─── Texte fourni ───
33 Or, il ne saurait être déduit ni du libellé de l’article 2, point 3, de la directive 2011/7 ni de cette jurisprudence que la qualification d’« entreprise », au sens de cet article 2, point 3, dépend du fait que la personne concernée, dont il est constant qu’elle exerce son activité de manière habituelle, dispose d’une structure organisée de moyens tels que des installations propres, du personnel et des outils ou des équipements affectés à cette activité. En effet, dans certains secteurs économiques, les éléments d’actifs, matériels ou immatériels, sont réduits à leur plus simple expression, l’activité reposant essentiellement sur la main-d’œuvre (voir, par analogie, arrêt du 10 décembre 1998, Hernández Vidal e.a., C 127/96, C 229/96 et C 74/97, EU:C:1998:594, point 27).
─── Données fournies ───
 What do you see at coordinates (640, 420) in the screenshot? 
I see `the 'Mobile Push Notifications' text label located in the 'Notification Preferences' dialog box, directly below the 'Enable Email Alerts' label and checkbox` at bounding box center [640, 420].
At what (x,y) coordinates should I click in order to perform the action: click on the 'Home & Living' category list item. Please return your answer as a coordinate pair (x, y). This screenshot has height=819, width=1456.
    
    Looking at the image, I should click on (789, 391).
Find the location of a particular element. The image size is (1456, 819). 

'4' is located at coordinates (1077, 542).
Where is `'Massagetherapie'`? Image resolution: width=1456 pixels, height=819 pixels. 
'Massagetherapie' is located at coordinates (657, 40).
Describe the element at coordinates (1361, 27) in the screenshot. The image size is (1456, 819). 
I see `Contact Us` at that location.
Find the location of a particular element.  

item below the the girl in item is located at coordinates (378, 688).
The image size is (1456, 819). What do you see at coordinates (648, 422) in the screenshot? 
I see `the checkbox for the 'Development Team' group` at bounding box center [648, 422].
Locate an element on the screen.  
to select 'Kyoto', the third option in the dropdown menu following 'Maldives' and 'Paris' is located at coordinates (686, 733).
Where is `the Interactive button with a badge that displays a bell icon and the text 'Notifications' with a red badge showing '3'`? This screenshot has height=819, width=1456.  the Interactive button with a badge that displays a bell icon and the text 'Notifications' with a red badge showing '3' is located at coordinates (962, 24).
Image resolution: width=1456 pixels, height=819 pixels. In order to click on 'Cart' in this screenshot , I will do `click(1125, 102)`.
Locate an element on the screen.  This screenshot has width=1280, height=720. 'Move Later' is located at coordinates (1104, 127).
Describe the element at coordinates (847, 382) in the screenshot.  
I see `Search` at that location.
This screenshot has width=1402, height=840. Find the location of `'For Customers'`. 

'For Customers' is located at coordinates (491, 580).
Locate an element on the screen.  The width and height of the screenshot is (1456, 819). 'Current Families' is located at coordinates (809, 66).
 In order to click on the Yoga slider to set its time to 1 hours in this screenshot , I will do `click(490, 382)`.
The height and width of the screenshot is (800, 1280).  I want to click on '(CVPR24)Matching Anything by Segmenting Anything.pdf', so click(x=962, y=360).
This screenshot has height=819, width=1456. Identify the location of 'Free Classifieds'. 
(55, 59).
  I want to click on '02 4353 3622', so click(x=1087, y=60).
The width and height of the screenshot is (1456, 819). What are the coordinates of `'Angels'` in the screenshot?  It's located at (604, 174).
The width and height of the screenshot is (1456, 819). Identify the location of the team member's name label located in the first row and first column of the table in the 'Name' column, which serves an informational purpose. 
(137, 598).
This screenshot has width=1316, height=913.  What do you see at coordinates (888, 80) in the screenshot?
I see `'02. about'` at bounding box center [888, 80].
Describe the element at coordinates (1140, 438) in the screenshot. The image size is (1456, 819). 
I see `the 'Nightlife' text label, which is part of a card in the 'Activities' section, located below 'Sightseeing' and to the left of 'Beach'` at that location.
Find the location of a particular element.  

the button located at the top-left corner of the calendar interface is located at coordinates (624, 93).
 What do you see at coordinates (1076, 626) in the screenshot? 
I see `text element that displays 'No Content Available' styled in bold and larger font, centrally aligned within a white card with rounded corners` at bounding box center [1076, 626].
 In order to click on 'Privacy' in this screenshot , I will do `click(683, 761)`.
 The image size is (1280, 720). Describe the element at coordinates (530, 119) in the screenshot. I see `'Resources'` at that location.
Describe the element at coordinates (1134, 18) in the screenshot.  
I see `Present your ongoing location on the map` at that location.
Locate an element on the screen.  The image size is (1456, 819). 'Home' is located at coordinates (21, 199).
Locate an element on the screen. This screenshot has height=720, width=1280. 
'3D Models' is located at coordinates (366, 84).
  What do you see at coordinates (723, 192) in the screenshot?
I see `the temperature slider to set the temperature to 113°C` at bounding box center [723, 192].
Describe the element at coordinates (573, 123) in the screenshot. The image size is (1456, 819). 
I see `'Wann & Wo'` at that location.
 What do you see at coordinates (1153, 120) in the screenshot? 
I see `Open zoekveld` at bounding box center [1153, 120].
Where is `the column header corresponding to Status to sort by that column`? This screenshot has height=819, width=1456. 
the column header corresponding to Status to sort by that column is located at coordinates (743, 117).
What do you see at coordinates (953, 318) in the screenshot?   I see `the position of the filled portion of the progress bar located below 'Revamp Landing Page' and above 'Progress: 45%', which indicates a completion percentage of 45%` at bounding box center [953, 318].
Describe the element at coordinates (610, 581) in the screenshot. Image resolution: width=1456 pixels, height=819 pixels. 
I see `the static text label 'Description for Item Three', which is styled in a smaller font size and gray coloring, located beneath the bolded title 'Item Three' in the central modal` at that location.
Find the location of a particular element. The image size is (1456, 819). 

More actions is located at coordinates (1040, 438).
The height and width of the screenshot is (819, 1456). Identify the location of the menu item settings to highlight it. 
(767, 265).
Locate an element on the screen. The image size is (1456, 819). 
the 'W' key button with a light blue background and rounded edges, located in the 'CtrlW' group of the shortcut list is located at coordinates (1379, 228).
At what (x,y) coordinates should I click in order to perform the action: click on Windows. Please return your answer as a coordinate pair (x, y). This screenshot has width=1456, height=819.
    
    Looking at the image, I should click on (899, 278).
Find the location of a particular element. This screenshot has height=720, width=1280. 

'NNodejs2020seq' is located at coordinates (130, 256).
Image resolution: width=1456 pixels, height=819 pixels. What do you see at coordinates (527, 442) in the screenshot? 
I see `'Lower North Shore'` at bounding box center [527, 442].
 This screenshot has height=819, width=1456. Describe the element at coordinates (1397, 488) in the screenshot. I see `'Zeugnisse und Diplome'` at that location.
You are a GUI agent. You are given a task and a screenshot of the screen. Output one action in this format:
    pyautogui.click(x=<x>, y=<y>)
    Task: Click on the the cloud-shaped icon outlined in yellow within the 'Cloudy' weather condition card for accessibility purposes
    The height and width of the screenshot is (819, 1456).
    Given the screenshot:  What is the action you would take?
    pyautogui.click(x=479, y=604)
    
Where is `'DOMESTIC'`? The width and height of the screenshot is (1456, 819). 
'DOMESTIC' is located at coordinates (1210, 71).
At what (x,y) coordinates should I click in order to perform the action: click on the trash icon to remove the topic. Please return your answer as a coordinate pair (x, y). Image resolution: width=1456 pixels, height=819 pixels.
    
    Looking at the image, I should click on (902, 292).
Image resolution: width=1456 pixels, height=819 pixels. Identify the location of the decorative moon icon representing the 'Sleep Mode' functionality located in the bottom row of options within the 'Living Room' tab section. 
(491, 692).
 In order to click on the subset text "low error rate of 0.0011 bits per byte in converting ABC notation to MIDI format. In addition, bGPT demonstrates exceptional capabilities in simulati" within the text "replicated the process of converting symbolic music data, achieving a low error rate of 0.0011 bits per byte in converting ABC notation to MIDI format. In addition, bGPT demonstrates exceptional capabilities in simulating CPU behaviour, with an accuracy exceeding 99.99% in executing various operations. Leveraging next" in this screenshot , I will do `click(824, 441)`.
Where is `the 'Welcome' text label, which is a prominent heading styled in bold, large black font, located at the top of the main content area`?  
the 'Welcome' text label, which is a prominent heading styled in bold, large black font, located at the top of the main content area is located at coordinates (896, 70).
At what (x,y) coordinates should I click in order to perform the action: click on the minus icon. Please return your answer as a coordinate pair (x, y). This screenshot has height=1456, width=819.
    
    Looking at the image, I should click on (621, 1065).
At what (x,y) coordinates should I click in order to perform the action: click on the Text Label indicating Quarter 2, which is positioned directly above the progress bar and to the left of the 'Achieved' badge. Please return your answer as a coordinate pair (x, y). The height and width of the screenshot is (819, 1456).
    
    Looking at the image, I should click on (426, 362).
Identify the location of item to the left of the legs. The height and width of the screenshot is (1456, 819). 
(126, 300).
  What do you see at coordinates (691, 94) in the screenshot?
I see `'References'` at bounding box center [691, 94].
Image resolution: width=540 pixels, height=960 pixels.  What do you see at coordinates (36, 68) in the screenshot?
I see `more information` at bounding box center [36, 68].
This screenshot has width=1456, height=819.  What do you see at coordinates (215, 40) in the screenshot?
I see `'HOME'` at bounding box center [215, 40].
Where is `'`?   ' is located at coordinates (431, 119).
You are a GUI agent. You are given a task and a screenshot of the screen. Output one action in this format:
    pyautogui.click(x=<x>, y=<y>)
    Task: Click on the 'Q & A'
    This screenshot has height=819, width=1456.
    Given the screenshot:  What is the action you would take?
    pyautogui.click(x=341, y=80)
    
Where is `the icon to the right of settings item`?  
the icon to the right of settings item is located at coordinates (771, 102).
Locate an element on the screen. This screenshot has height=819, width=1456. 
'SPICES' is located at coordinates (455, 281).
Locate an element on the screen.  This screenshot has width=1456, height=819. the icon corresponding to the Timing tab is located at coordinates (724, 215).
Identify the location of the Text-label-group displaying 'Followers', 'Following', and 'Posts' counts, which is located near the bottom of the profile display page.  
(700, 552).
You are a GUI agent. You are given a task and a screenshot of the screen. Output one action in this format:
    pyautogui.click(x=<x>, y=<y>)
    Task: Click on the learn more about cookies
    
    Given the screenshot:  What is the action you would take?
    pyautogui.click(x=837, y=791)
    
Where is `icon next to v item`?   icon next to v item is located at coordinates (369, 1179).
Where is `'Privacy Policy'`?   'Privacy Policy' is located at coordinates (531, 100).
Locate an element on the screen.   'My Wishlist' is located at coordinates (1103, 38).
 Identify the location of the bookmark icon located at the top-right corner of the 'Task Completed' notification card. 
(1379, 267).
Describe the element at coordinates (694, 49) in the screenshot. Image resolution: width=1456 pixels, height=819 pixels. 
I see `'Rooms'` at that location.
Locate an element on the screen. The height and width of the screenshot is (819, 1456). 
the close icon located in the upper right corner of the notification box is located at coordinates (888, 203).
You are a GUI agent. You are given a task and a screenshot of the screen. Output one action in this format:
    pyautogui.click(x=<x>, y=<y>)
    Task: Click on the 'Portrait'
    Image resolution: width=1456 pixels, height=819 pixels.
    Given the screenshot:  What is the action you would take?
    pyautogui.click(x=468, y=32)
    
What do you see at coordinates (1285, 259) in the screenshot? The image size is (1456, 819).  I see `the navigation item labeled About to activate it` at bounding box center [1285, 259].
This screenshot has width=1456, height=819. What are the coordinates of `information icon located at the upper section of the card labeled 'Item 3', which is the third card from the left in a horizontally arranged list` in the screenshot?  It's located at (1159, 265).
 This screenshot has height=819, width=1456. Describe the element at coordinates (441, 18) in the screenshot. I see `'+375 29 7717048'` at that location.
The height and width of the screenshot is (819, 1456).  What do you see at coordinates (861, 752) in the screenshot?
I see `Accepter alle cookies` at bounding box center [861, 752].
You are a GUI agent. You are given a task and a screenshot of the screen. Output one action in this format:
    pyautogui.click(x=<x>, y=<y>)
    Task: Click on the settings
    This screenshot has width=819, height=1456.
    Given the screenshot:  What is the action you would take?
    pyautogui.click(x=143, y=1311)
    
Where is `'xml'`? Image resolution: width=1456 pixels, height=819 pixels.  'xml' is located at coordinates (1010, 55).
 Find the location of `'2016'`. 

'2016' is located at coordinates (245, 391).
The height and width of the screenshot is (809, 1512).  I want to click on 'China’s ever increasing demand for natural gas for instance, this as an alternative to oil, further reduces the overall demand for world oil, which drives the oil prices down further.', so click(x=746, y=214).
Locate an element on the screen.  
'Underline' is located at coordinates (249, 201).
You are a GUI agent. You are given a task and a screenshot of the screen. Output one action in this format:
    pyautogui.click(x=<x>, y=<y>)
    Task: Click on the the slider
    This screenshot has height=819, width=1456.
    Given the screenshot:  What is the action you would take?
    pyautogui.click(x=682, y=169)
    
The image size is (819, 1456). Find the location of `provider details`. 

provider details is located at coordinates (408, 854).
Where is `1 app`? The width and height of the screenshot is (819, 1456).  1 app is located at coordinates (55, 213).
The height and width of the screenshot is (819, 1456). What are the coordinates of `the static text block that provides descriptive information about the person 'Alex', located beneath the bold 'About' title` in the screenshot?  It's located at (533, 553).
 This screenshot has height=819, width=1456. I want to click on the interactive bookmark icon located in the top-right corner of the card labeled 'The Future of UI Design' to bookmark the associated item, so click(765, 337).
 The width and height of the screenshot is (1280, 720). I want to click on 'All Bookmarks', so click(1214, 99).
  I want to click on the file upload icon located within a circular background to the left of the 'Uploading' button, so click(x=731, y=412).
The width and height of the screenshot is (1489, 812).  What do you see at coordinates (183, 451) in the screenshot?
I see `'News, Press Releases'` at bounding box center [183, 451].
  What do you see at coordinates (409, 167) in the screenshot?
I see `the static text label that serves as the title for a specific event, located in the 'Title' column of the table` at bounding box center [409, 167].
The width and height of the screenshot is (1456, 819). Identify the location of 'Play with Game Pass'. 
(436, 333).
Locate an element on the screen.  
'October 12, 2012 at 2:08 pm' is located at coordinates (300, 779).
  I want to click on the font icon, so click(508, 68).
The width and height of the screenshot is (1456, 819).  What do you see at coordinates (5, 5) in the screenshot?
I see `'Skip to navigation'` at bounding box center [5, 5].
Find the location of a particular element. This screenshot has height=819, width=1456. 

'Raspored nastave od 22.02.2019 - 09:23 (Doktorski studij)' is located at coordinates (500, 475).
───
Consigne
Réécrivez le passage du texte fourni qui va de « 33 Or, il ne » jusqu'à « EU:C:1998:594, point 27). », en mettant « force de travail » à la place de « main-d’œuvre ».

Résultat
33 Or, il ne saurait être déduit ni du libellé de l’article 2, point 3, de la directive 2011/7 ni de cette jurisprudence que la qualification d’« entreprise », au sens de cet article 2, point 3, dépend du fait que la personne concernée, dont il est constant qu’elle exerce son activité de manière habituelle, dispose d’une structure organisée de moyens tels que des installations propres, du personnel et des outils ou des équipements affectés à cette activité. En effet, dans certains secteurs économiques, les éléments d’actifs, matériels ou immatériels, sont réduits à leur plus simple expression, l’activité reposant essentiellement sur la force de travail (voir, par analogie, arrêt du 10 décembre 1998, Hernández Vidal e.a., C 127/96, C 229/96 et C 74/97, EU:C:1998:594, point 27).